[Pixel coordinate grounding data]
——————
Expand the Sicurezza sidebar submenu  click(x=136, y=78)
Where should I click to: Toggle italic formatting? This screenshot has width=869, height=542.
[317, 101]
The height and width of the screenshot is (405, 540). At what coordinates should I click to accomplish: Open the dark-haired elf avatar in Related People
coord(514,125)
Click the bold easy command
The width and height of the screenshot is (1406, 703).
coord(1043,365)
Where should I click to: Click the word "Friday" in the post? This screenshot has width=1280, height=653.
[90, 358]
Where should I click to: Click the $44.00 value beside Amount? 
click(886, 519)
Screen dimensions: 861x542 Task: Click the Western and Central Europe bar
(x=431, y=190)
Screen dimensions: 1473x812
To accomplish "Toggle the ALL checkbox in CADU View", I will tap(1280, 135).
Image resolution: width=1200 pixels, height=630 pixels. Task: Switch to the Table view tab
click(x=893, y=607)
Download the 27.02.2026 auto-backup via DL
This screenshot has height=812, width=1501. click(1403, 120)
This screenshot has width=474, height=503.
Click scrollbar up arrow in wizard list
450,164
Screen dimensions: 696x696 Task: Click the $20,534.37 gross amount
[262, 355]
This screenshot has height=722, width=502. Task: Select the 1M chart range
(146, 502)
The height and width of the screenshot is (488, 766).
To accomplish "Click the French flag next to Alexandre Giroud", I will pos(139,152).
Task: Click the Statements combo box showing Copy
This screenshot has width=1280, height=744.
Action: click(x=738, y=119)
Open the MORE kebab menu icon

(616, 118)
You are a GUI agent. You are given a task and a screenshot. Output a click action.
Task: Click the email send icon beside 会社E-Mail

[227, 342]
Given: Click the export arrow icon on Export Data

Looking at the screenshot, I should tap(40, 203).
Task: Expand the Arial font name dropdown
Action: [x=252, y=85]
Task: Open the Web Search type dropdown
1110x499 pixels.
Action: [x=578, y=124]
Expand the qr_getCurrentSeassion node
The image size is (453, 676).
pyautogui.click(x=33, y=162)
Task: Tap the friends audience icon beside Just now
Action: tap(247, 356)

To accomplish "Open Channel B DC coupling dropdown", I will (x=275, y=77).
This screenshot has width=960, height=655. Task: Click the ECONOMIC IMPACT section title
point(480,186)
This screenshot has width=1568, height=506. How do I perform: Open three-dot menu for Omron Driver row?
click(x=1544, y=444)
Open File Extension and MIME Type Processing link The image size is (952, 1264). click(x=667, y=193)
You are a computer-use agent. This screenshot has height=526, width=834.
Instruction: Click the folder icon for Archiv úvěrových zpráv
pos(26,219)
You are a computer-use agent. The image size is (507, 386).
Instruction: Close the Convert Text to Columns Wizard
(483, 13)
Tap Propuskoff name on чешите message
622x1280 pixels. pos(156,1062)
——————
Action item – Determine how many lines of the entries contain the string "will", and reply with nothing but the number.

Task response – 3